- _Problems and tasks_:
(1) Using the text on the visual attention model, decide whether each statement below is true: (a) the competitive dynamics of the feature maps come from interactions found in monkey brains; (b) feature maps with too much activity are amplified; (c) the software output is a sequence of locations the model observes in a scene. For each, answer yes or no and quote the deciding words of the text.
(2) Update the part of the text on the visual attention model starting at "Given a scene, the" and ending at "model, he said.", putting "eye tracker" in place of "eye-tracking machine".
(3) In the text on the visual attention model, restate the paragraph beginning "The feature maps are endowed" more briefly, keeping its main facts.

-- start of Selected text --

The detectors are modeled after corresponding types of neurons in the primate brain, said Itti. Such neurons exist in the retina and in three separate areas of the brain -- the lateral geniculate nucleus of the thalamus, the primary visual cortex, and the posterior parietal cortex.

The principal is simple, said Itti. Visual input is analyzed in parallel by very simple neural detectors, he said. "Each responds to prototypical image properties like the presence of a red color blob, the presence of a vertical edge, or the presence of a bright spot on a darker background."

The researchers' model creates feature maps responsible for a given elementary visual property -- like vertical edges -- over the entire visual field at a given spatial scale.

The feature maps are endowed with competitive dynamics drawn from interactions previously discovered in monkey brains. The process dictates that maps that contain too little activity or too much activity will die off, while maps that contain a region that has a significantly different activity level from other regions will be amplified. "As a result, each feature map will end up highlighting only one or a few regions that are different from the rest, and thus will tend to attract attention," said Itti.

A checkerboard that contains a red dot in one of the squares, for example, excites vertical and horizontal edge detectors at many locations. Because many of the same types of detectors are excited, they are suppressed. The red dot excites the red-color detector at only one location, however, which makes it a strong attention attractor.

All the feature maps are summed up into a saliency map that measures how conspicuous every location is in a given scene, said Itti. The software scans the map to choose the most salient target for attention.

Given a scene, the software output is a scanpath, or sequence of locations the model observes in a scene.

The model is strongly correlated with human scanpaths recorded from human subjects using an eye-tracking machine.

Before the researchers' model, the guidance of attention towards interesting objects in a scene was considered a highly cognitive process, possibly involving internal three-dimensional representations of scenes, said Itti. The model shows that simple, low-level feature detectors produce scanpaths similar to those of humans even though there is no form of cognition in the model, he said.

Given the model's similarity to real human subjects, the researchers' logical next step was to see whether the model could prove useful in animating artificial humans, said Itti.

-- end of Selected text --
-- start of Provided information --

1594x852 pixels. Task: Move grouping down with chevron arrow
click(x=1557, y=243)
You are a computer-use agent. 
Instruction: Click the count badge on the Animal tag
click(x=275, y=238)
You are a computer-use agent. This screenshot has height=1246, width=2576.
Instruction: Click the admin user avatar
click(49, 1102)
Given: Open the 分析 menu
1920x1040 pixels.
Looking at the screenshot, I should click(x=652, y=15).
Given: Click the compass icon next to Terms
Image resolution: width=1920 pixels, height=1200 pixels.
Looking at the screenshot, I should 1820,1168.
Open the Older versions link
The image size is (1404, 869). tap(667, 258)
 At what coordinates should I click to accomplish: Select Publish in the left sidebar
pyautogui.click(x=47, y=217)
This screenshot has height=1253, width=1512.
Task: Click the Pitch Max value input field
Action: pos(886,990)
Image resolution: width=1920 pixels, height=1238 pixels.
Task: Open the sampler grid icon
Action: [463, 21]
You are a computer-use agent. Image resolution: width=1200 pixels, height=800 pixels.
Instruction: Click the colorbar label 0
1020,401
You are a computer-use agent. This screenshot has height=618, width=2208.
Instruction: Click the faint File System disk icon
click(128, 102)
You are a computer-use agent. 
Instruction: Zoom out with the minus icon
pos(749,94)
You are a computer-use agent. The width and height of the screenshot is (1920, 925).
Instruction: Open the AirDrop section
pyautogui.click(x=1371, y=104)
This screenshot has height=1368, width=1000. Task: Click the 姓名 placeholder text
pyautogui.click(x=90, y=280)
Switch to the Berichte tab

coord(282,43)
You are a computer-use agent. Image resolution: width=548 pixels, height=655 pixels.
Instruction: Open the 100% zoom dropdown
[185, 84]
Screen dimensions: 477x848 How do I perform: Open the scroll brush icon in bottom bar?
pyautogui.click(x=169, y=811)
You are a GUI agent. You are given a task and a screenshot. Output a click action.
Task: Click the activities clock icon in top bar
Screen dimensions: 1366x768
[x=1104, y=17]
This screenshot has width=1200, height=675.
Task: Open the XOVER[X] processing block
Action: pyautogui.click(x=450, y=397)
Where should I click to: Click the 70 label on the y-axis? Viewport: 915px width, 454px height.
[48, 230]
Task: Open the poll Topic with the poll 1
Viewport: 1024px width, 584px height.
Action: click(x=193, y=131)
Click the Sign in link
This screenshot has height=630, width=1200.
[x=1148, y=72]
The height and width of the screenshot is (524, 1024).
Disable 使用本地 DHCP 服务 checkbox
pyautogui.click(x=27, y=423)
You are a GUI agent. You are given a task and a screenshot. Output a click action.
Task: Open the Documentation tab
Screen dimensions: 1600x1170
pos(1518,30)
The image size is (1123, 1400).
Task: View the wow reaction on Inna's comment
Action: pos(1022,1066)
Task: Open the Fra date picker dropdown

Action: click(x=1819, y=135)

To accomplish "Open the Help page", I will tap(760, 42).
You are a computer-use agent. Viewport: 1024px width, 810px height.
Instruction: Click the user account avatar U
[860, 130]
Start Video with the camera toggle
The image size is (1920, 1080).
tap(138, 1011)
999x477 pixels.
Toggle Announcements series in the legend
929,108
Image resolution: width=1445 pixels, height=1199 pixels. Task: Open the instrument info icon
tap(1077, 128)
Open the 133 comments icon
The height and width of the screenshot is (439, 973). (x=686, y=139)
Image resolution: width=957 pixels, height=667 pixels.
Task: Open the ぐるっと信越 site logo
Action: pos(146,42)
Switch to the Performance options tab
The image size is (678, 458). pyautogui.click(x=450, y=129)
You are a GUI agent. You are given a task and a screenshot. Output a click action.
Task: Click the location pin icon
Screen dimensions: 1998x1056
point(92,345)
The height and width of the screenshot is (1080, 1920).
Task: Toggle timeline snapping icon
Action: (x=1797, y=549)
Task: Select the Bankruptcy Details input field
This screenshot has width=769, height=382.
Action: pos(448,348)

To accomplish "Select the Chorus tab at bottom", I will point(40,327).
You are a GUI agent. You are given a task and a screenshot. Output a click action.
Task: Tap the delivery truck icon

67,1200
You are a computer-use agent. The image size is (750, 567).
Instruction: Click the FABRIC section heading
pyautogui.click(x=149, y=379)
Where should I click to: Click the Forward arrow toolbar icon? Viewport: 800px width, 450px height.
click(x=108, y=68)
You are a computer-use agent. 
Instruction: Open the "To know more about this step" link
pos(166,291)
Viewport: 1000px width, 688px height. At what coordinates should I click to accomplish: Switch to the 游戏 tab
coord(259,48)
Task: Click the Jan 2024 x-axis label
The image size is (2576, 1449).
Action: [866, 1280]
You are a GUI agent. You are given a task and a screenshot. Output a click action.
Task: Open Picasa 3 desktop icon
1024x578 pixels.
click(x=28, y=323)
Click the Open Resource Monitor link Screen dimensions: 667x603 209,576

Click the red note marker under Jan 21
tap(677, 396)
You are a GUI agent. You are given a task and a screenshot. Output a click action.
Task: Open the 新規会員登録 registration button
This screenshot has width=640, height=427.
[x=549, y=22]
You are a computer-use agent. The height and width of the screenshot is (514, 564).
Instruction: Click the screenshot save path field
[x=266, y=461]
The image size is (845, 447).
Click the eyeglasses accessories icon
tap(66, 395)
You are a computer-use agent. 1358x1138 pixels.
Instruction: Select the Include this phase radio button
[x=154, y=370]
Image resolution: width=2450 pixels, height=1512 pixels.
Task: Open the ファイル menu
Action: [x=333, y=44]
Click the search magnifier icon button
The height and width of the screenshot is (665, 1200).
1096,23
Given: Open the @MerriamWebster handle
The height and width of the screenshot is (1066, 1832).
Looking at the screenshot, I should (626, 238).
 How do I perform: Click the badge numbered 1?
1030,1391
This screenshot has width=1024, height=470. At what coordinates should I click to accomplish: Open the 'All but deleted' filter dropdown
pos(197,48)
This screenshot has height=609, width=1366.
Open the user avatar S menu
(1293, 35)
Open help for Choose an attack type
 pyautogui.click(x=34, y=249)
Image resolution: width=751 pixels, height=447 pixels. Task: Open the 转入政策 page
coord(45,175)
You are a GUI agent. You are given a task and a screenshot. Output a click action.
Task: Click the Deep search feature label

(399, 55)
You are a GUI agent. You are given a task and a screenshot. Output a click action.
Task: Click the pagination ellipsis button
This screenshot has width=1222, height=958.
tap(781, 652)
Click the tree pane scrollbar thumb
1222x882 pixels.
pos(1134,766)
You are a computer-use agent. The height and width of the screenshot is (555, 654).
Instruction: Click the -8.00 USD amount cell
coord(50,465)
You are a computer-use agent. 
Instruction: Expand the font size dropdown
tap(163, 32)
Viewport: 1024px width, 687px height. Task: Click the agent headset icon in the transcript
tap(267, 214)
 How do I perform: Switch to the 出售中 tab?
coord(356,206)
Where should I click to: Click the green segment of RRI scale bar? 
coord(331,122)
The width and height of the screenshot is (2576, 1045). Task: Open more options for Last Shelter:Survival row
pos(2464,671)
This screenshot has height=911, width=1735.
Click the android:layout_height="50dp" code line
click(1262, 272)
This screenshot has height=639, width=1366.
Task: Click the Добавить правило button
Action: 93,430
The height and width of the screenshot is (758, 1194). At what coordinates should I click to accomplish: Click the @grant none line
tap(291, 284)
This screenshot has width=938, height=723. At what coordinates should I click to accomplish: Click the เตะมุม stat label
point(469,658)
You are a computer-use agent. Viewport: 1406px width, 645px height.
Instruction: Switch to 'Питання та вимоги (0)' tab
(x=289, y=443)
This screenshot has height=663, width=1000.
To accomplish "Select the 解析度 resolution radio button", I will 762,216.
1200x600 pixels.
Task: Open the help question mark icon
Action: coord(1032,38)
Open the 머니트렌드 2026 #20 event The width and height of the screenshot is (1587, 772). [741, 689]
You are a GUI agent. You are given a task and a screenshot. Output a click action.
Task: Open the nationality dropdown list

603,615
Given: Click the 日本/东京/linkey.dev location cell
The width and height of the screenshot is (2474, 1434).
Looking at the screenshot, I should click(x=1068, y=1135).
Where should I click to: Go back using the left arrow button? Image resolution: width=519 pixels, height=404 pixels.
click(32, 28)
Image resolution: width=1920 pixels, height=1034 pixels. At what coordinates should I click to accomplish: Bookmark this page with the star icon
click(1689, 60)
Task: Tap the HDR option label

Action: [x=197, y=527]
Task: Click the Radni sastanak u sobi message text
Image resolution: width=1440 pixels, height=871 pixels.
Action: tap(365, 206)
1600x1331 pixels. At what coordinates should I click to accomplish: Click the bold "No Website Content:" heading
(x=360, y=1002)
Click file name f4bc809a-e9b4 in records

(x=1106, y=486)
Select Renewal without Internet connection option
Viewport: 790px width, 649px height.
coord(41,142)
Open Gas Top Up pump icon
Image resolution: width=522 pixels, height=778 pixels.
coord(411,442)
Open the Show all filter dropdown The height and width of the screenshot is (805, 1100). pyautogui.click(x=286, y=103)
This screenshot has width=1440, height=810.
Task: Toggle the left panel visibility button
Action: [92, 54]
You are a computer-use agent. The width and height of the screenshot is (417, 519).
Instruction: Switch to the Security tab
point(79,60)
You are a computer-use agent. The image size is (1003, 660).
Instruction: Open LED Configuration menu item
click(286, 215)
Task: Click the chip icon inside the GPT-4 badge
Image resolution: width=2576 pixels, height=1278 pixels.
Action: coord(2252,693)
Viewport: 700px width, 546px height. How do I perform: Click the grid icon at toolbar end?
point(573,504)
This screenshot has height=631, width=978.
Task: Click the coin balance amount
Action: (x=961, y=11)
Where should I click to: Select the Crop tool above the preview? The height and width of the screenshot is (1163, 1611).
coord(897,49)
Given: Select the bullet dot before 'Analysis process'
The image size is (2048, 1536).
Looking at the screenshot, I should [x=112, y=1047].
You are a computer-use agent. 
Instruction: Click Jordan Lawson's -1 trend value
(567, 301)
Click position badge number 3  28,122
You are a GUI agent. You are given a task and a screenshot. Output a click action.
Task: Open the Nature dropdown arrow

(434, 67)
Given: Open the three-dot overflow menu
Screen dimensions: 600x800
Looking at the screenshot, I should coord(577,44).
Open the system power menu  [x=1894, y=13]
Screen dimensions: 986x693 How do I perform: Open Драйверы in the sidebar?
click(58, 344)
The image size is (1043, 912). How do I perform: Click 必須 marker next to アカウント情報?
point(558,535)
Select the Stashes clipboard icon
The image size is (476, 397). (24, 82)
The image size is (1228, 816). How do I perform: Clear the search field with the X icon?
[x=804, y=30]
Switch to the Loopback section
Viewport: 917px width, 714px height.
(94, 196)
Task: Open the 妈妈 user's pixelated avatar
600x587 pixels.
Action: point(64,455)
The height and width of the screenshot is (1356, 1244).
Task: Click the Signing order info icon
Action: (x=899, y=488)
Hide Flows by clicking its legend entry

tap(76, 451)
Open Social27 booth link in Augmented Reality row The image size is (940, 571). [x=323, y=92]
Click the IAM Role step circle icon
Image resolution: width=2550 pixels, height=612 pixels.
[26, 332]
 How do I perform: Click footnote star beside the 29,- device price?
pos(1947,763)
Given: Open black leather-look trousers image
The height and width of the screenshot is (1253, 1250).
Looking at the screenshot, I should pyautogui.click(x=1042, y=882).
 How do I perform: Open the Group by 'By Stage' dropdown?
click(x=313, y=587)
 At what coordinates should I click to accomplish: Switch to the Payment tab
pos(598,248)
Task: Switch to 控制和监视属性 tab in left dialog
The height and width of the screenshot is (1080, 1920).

-- end of Provided information --

- _Per-task answers_:
(1)
(a) Yes: "endowed with competitive dynamics drawn from interactions previously discovered in monkey brains"
(b) No: "maps that contain too little activity or too much activity will die off"
(c) Yes: "the software output is a scanpath, or sequence of locations the model observes in a scene"

(2)
Given a scene, the software output is a scanpath, or sequence of locations the model observes in a scene.

The model is strongly correlated with human scanpaths recorded from human subjects using an eye tracker.

Before the researchers' model, the guidance of attention towards interesting objects in a scene was considered a highly cognitive process, possibly involving internal three-dimensional representations of scenes, said Itti. The model shows that simple, low-level feature detectors produce scanpaths similar to those of humans even though there is no form of cognition in the model, he said.

(3) The feature maps have competitive dynamics based on interactions found in monkey brains. Maps with too little or too much activity die off. Maps with a region whose activity differs significantly from other regions are amplified. As a result, each map highlights only one or a few distinct regions, and these tend to attract attention.